O Lord God almighty,
who didst so kindle the faith of thy servant King Oswald with thy Spirit
that he set up the sign of the cross in his kingdom
and turned his people to the light of Christ:
grant that we, being fired by the same Spirit,
may ever bear our cross before the world
and be found faithful servants of the gospel;
through Jesus Christ thy Son our Lord,
who liveth and reigneth with thee,
in the unity of the Holy Spirit,
one God, now and for ever.

With the Epistle and Gospel for a Martyr from The Book of Common Prayer (Canadian, 1962):
The Epistle: 1 St. Peter 4:12-19
The Gospel: St. Matthew 16:24-27

Ford Madox Brown, Baptism of St. OswaldIn AD 635, the army of Prince Oswald defeated the forces of pagan king Caedwalla of Gwynedd (north Wales) at the Battle of Heavenfield (near present-day Hexham, Northumberland). Oswald was a Christian and nephew of King Edwin, the man Caedwalla had defeated a few years earlier to conquer the Anglo-Saxon kingdom of Northumbria. Heavenfield proved to be a key battle in English history for it marked the end of paganism as a religious and political force in England.

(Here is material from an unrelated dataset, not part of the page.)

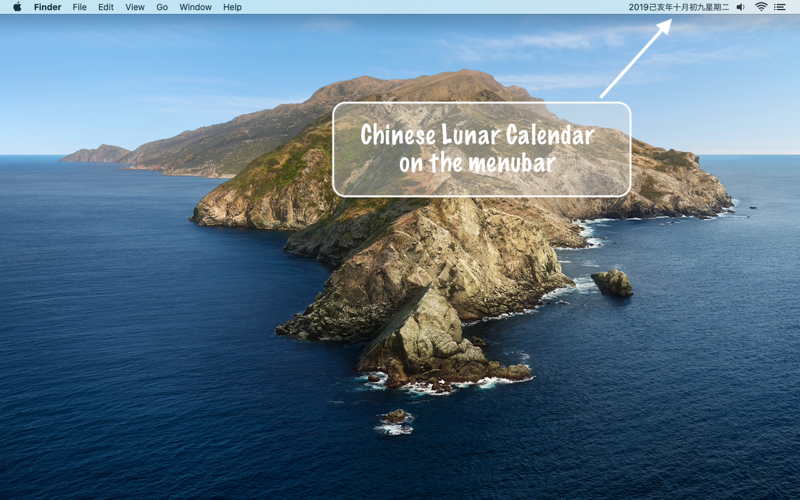Expand the Chinese lunar date menubar item

(x=679, y=7)
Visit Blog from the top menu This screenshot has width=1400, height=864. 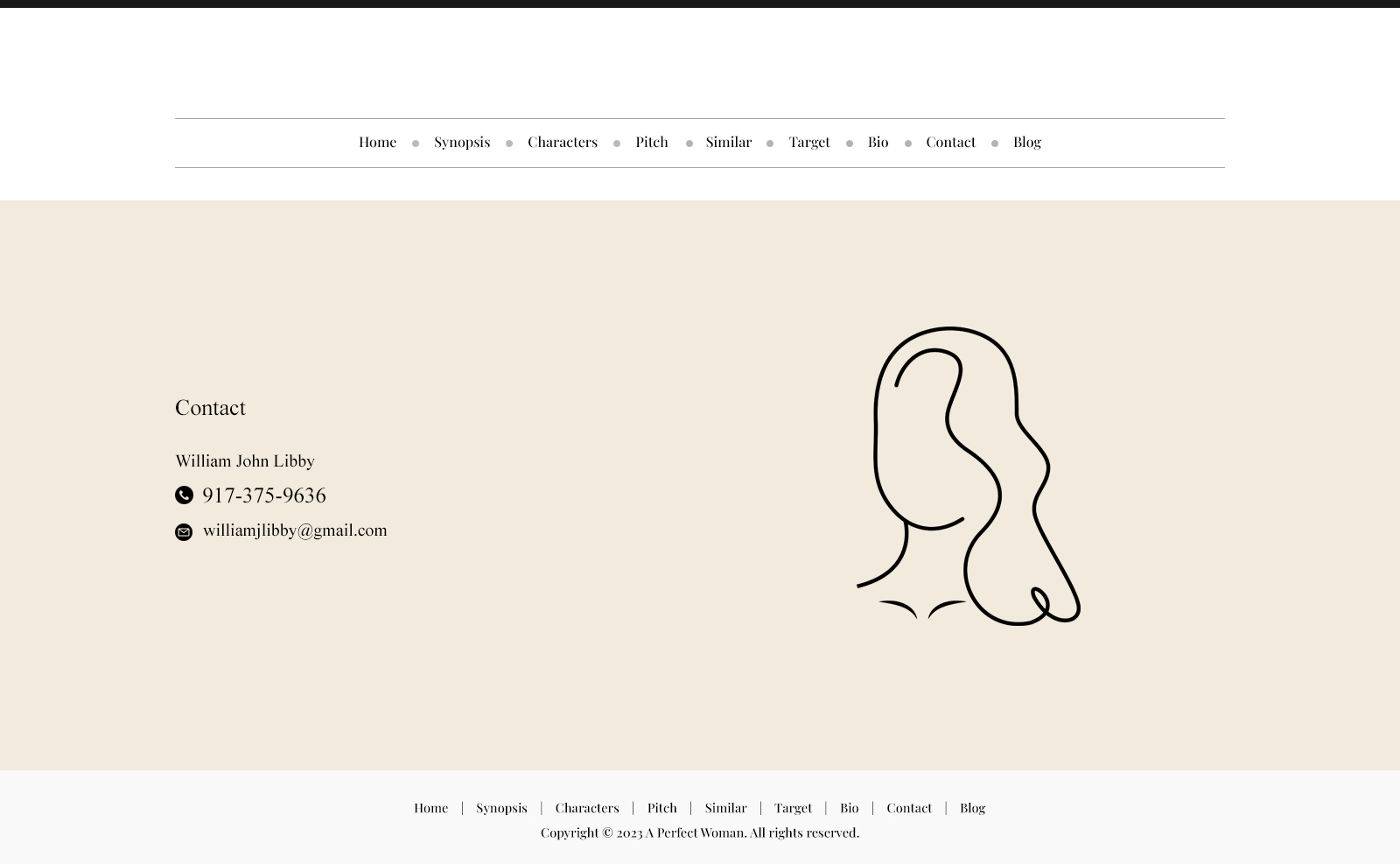1026,142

Knowing that the fate of his kingdom would be decided on the following day, Oswald had a wooden cross erected beside which he and his men knelt and prayed to the Lord for victory. The badly outnumbered Christian soldiers defeated their apparently over-confident adversaries, and Oswald became King of Northumbria.

After his victory, Oswald invited monks to come from Iona and establish a monastery at Lindisfarne, the Holy Island. This was to become one of England’s most important centres of Christian scholarship and evangelism.

King Oswald was killed in battle in 642 defending his land and people against the pagan king Penda of Mercia.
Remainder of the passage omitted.